## Texte du document
☆ ☆ ☆ ☆

Vous connaissez tous l’adage « la chance sourit aux audacieux ». Il en faut des audacieux pour avoir l’audace de voler dans les cieux…
Et pourtant, la veille au soir, lors de la très solennelle cérémonie de passation du Nain, rares étaient ceux qui croyaient en une météo propice au vol de distance, et même au vol tout simplement ! Les décisions furent indécises – y va, y va pas – car nous avions 3 jours de stage cross en perspective, mais des prévisions terriblement incertaines, et des moniteurs qui nous laissaient le choix dans la date ! Sans plus de contrepèterie, nous décidions de concert de jouer la musique du « on verra bien » : rdv Prévol 8h30 et c’est marre.

☆ ☆ ☆ ☆

## Entrées de données
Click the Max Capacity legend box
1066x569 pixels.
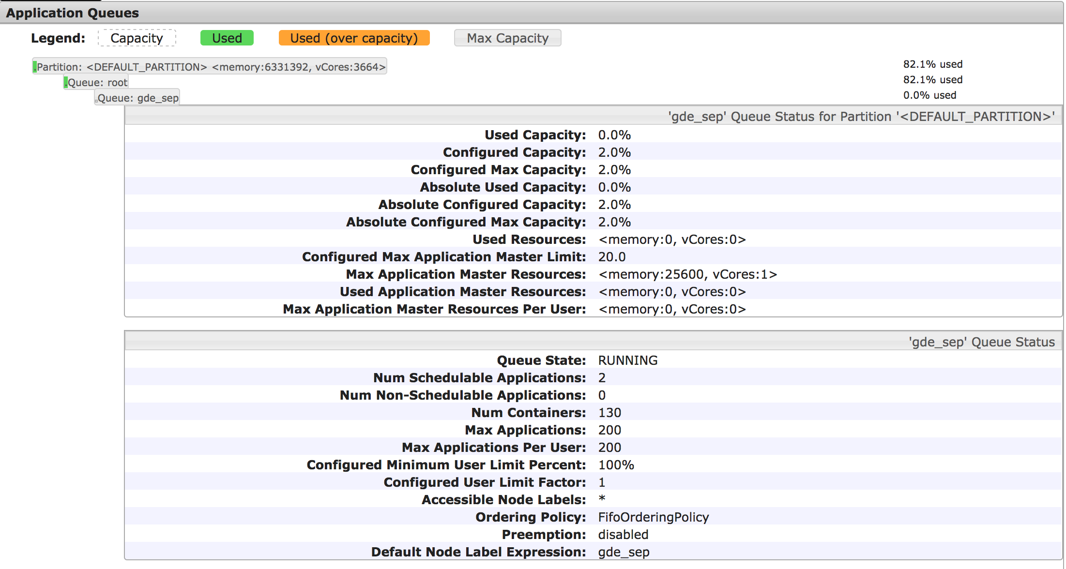(x=507, y=38)
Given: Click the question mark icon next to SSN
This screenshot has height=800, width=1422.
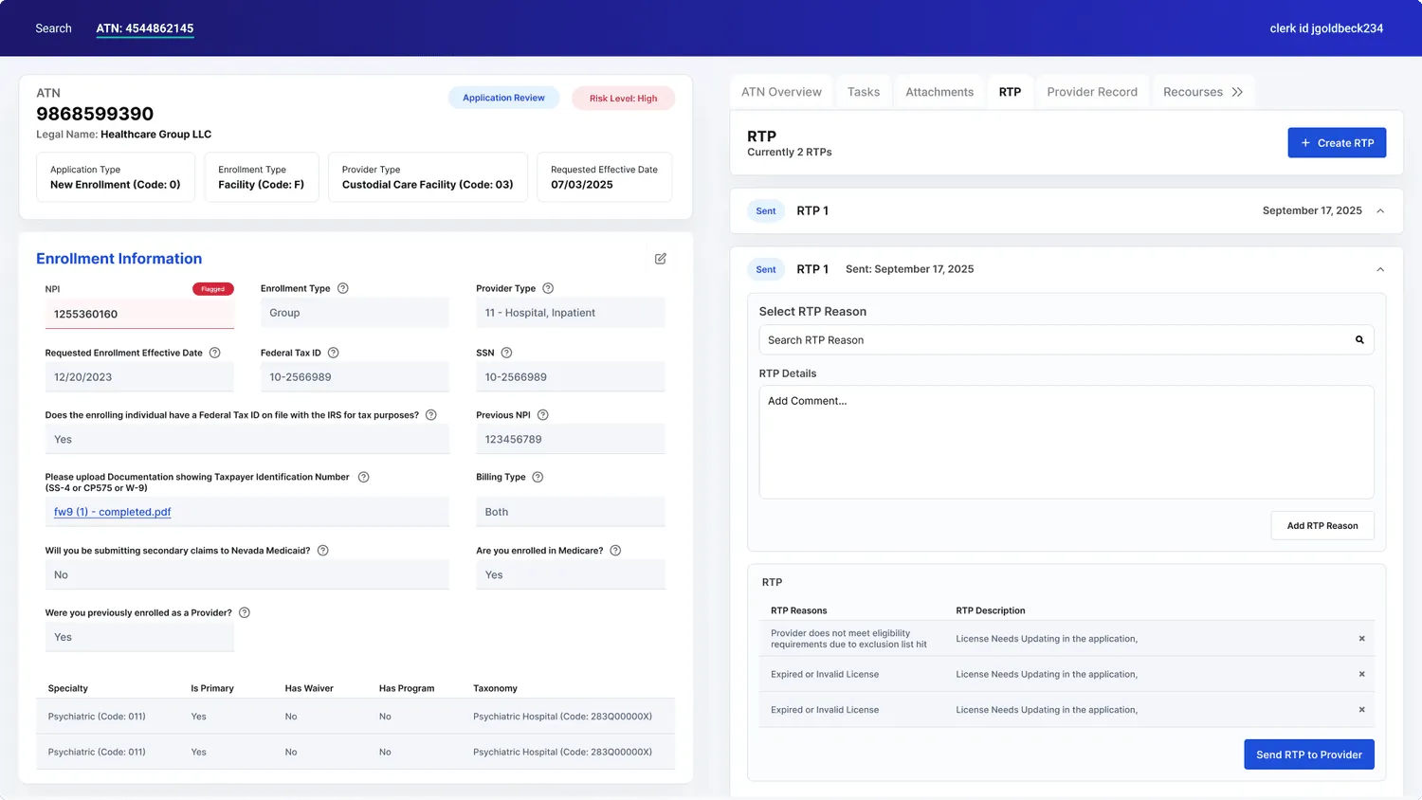Looking at the screenshot, I should [506, 353].
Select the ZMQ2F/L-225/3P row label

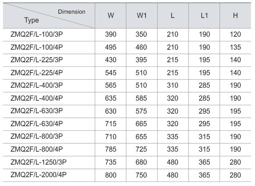36,60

☆ ☆ ☆ ☆

## Exercices à traiter
a - Résumez le récit en deux phrases.
b - Recopiez le passage du récit qui s'ouvre sur les mots contenant « Vous connaissez tous » et se ferme sur « et c’est marre. ».
Les entrées n'ont aucun rôle ici.

## Résultats des exercices
a - La veille au soir, lors de la cérémonie de passation du Nain, peu de gens croyaient à une météo favorable au vol de distance, ni même au vol tout court. Face à trois jours de stage cross, des prévisions très incertaines et des moniteurs qui laissaient le choix, le groupe a décidé d'un commun accord de voir venir, avec un rendez-vous au prévol à 8 h 30.

b -
Vous connaissez tous l’adage « la chance sourit aux audacieux ». Il en faut des audacieux pour avoir l’audace de voler dans les cieux…
Et pourtant, la veille au soir, lors de la très solennelle cérémonie de passation du Nain, rares étaient ceux qui croyaient en une météo propice au vol de distance, et même au vol tout simplement ! Les décisions furent indécises – y va, y va pas – car nous avions 3 jours de stage cross en perspective, mais des prévisions terriblement incertaines, et des moniteurs qui nous laissaient le choix dans la date ! Sans plus de contrepèterie, nous décidions de concert de jouer la musique du « on verra bien » : rdv Prévol 8h30 et c’est marre.